第534話 帰るとするか。的なお話

従業員からのお叱りタイムは10分ほどだった。

しかし、公衆の面前でのお叱りは少々、気恥ずかしさがある。

そしてその事が恥ずかしいのかルナが顔を真っ赤にしている。


それにしても、アカネや蒼井の前だとどうも子供っぽくなってしまうな。

まあ、まだ子供だとは思うけど。

多分、日本出身というのが関係して郷愁というか、こっちの世界での大人にならなければという考えとか意識が薄れるんじゃないかと思う。

その結果、日本の時の、若者な気質が出てくるんじゃないか。

それと、同郷故の気安さが影響してると思う。


「はぁ。なんか、あんたと居ると素が出るというか、子供っぽくなっちゃうわね。」

「同郷だからじゃないか?」

「そうかもね。」


気を取り直してもらってルリエがガチャを回す。

ガチャを回すのは俺じゃないからな。

だから気を取り直してもらってなのだ。


「では、どうぞ回して下さい。」


ガラガラと、これまた勢いよく回すルリエ。

ルリエが回しているのは魔道具ガチャで、狙いは3等の魔導コンロ。

その名の通り魔道具のコンロで、これがあれば出先でわざわざ薪を用意する必要もないしすぐに調理が出来るという事で欲しいのだそうだ。

ちなみに4等は冷却ボックスという魔道具で、弁当を入れる籠くらいの大きさの箱で中に入れた物を冷やしてくれる。

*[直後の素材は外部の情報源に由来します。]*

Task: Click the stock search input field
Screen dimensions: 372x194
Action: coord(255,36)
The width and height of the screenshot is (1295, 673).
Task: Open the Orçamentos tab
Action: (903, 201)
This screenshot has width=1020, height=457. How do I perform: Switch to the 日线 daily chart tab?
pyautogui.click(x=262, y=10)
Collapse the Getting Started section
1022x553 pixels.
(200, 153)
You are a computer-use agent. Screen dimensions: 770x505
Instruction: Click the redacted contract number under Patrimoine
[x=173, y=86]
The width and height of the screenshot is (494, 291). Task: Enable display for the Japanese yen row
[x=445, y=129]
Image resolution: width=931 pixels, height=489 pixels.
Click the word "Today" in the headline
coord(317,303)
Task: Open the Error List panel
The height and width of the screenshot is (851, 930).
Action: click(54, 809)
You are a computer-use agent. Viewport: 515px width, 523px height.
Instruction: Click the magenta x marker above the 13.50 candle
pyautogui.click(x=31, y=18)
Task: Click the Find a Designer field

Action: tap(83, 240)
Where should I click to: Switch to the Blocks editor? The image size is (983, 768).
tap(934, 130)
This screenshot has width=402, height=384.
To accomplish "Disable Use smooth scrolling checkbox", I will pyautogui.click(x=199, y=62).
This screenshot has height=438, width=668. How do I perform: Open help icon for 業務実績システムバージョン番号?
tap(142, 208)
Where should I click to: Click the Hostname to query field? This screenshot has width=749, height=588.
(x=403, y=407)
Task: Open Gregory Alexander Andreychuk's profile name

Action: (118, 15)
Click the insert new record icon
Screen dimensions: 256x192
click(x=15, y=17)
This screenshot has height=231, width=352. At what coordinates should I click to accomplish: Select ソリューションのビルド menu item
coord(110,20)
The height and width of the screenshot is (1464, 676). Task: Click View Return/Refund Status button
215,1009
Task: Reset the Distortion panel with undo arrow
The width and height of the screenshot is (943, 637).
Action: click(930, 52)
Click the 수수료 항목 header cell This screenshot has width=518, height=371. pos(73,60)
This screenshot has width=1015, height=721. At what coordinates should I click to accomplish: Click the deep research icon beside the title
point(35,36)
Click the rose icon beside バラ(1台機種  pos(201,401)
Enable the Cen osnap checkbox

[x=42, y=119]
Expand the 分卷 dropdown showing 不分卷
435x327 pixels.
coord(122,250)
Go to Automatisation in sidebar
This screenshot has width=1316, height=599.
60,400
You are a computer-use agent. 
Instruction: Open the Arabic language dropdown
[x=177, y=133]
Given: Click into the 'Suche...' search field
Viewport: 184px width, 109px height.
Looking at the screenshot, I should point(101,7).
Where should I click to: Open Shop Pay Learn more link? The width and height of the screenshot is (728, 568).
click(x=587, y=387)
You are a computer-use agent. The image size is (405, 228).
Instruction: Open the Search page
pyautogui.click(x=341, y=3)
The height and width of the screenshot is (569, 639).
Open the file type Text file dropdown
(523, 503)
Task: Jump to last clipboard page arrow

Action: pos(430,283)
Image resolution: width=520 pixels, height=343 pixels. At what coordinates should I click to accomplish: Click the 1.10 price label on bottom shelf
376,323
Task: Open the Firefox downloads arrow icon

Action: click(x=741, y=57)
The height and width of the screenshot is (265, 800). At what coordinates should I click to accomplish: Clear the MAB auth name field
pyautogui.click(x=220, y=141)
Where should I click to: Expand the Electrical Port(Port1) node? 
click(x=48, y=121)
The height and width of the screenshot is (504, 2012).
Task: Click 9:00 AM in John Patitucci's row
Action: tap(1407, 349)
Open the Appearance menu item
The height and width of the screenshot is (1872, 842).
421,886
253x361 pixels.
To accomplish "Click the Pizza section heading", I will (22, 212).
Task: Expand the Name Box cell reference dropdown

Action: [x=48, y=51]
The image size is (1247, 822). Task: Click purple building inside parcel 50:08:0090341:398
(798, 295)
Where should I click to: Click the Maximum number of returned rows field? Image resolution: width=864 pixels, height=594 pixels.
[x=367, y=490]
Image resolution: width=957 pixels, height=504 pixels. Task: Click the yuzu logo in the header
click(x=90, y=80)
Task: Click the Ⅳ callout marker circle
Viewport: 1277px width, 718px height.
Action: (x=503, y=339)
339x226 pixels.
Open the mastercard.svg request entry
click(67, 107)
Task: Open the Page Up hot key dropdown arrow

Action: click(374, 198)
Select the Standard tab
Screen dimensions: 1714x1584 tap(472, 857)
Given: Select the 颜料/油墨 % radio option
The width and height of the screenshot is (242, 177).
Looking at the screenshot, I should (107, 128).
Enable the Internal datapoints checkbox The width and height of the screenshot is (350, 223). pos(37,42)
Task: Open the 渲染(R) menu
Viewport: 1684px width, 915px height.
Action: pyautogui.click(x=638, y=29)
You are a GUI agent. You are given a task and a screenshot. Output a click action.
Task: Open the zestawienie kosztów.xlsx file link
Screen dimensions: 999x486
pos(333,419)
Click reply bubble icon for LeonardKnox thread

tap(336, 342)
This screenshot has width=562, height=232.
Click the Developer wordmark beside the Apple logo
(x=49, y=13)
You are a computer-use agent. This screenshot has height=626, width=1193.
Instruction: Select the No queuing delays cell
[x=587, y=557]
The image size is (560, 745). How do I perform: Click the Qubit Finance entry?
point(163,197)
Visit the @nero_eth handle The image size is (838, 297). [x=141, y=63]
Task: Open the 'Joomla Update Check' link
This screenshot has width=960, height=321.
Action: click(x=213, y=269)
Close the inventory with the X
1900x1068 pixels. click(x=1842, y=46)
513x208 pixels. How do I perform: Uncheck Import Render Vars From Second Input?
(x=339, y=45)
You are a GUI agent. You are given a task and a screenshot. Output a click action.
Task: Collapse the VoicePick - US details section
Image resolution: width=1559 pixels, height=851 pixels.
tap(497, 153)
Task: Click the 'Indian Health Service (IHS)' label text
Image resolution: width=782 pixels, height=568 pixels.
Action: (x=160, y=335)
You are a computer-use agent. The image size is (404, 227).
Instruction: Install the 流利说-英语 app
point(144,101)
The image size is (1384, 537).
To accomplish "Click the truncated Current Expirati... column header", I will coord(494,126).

「あー、残念。全部ハズレですね。またのご利用をお待ちしております。」


当たったらいいなーとは思っていても必ず当たるわけではない。

それがガチャの怖いところ。

欲しいと思っていれば思っているほど、入れ込んで、注ぎ込んでしまう。

それをどれだけ理性で抑える事ができるかが重要なのだ。


「ルナさん。あとはお願いします。」

「一応、頑張る、けど、期待、しないでね。」


ルナがルリエの意思を継ぎ、魔道具ガチャへと挑む。

しかし、現実は非情だった。


「無念、です。」

「うぅ。魔導コンロ、欲しかったなぁ……。」


結局ルナも全部ハズレで真っ白だった。


「当たったのはアデラードさんの指輪に花冠に髪紐、俺の俺が作った剣、アカネの木の棒と石か………殆ど使えないな。」

「そうね。指輪も私たちの誰かだったらまだしも、無効持ちのアデラードさんじゃね。レントの剣も正直に言って実力と釣り合ってないしね。」

「まあ、こればっかりはどうしようもないさ。それよりも、腹減らない?」

「あんたって人は………確かにもうとっくにお昼過ぎてるけどさ。」

「こういうのは諦めが肝心だからな。正直、ここに居続けるのはヤバイ。後少し、もう一回だけと言って課金して気付いたら大変なことになっている。それがガチャでカジノなんだ。」

「……それもそうね。じゃあ、もうここを出ましょうか。十分楽しんだし。」


まだ未練がましくガチャを眺めているルリエを引きずってカジノを後にする。

しかし、珍しいな、こんなルリエ。

ちょっとレアでこれが見れただけでもカジノに来た甲斐はあったな。


お昼を食べに適当なお店に入って、それから後悔した。

そのお店はちょっと高級志向よりのようで雰囲気はいい。

それはいいんだが、ギルドの酒場ならまだしもこういう所にギルドマスターであるアデラードさんと一緒に入った事で、凄く好奇の目で見られることになってしまった。


「うぅ……視線が、気になります。」


ルナは人見知り気味で尚且つ男性恐怖症だ。

視線というものに敏感。

そんな子が好奇の目に曝されるというのは精神的負担が大きくなってしまう。

幸い、ここには個室があるようなのでそこで食べる事ができたから多少はマシなのだが、それがかえって視線をより集めることになってしまった。

ギルドマスター、男と個室に入る……と。

これはマズイ。

先手を打たないと。


「アデラードさん。ここは弟子にお昼を奢るという形にしてくれませんか? 出来れば会計の際に自分が払うって言ってくれると尚良いです。」

「なんでそんな………あ、ああ。そ、そういう事。う、うん。そうだよね。まだなんだし、今はその方がいいよね!?」


まだ?

ま、なんでもいいか。

どうやらちゃんと言ってくれるみたいだし。


その後、無駄に弟子というのを強調して代金を払ってくれたアデラードさん。

その声で一応は周りも納得してくれた。

とはいえ、このままぷらぷらと遊び歩いていてはいい的なのも事実なのでさっさとレイちゃんへのお土産と、みんなのお見舞いの品を買い込んで宿へと帰るとするか。